O conflito se intensificou no fim de fevereiro de 2026 com ataques aéreos que mataram o líder supremo iraniano e altos comandantes militares, marcando uma nova fase de hostilidades que também envolve ações de retaliação iranianas contra bases americanas e posições israelenses.
Condenações fortes de Brasil, China e Rússia
A China condenou com veemência os ataques dos Estados Unidos e de Israel, qualificando-os como “inaceitáveis” e violações do direito internacional, e pediu um cessar-fogo imediato e retorno às negociações políticas para evitar uma escalada regional.
A Rússia também repudiou os ataques como “agressão não provocada” contra um Estado soberano, responsabilizando Washington e Tel Aviv pela deterioração da estabilidade regional e alertando para riscos humanitários e econômicos.
Além disso, tanto Moscou quanto Pequim reforçaram a importância de respeitar a soberania do Irã, pressionando por negociações e diplomacia como caminhos para conter o conflito.
O Brasil, embora tradicionalmente mais neutro, também pediu o fim imediato das hostilidades, ressaltando a necessidade de respeito ao direito internacional e destacando os impactos globais de mais um grande conflito — desde os preços do petróleo até riscos à economia mundial.

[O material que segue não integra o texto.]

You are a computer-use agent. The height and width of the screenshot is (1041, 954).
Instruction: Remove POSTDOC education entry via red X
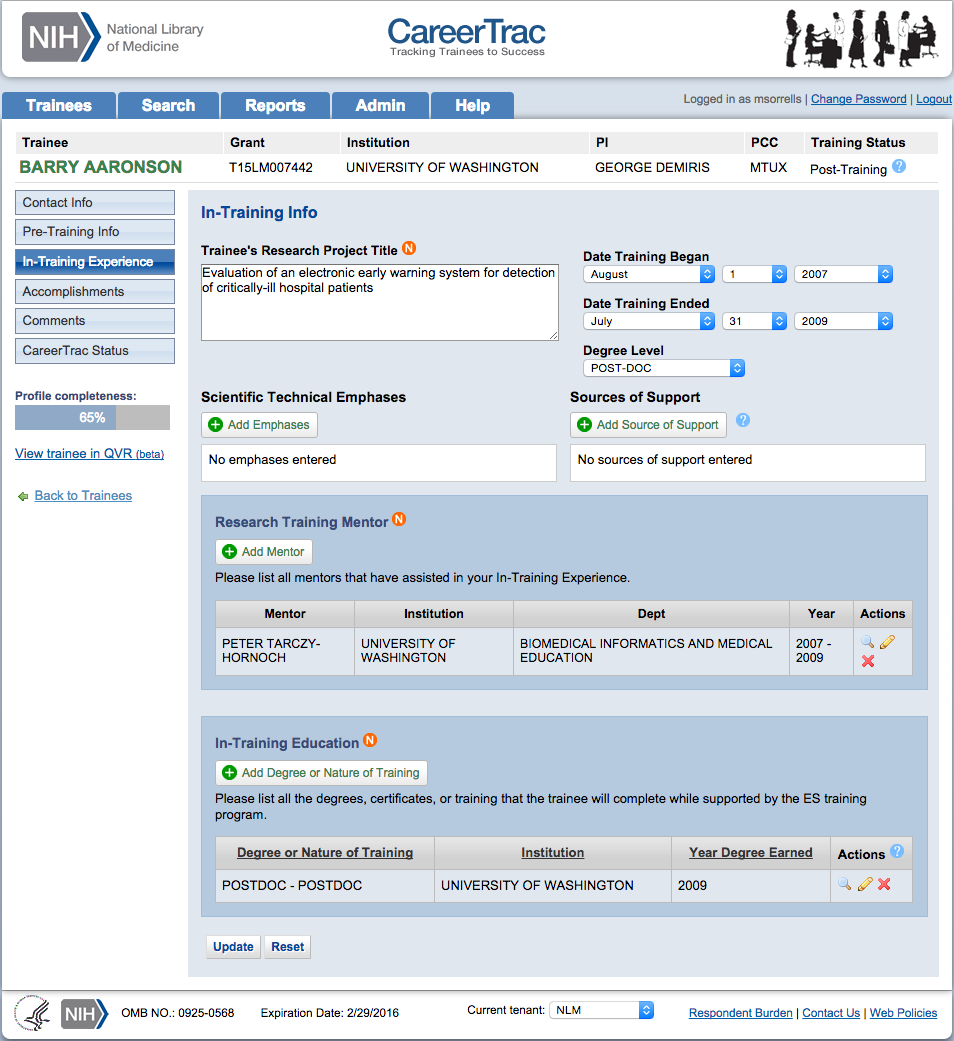884,884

Posições divergentes dentro do bloco
Enquanto China, Rússia e Brasil se alinham em condenar os ataques e enfatizar soluções diplomáticas, a Índia e vários membros árabes associados ao BRICS adotam posturas mais cautelosas ou neutras, sem repudiar claramente os EUA ou Israel — uma diferença que expõe tensões internas significativas dentro do grupo.
A Índia, por exemplo, tem relações diplomáticas estreitas tanto com Washington quanto com Teerã e Tel Aviv, além de ser tradicionalmente reticente em condenar publicamente ações militares dos Estados Unidos — o que contrasta com a retórica mais crítica adotada por Brasília, Moscou e Pequim.
Países árabes com representação ampliada no BRICS (como Emirados Árabes Unidos, Arábia Saudita ou Catar), embora afetados diretamente pela instabilidade regional, têm buscado equilíbrio entre condenar a violência e manter relações estratégicas com potências ocidentais, o que também reduz sua disposição em seguir completamente as posições de Rússia e China.
Impacto no bloco e no contexto global
O episódio evidencia que o BRICS — já ampliado em 2024 para incluir novos membros do Oriente Médio e África — não é um bloco monolítico em termos de política externa e enfrenta desafios crescentes para harmonizar suas posições frente a crises geopolíticas de grande impacto.
Analistas dizem que o conflito no Irã pode acelerar fraturas dentro do grupo, com diferentes países ponderando interesses comerciais, alianças estratégicas e relações com potências ocidentais de maneira distinta — o que dificulta uma posição comum e unificada.
Essa divergência ocorre em um momento em que o BRICS busca maior relevância global, tanto no plano econômico quanto na reforma de instituições multilaterais, como a Organização das Nações Unidas e seus conselhos de segurança e comércio.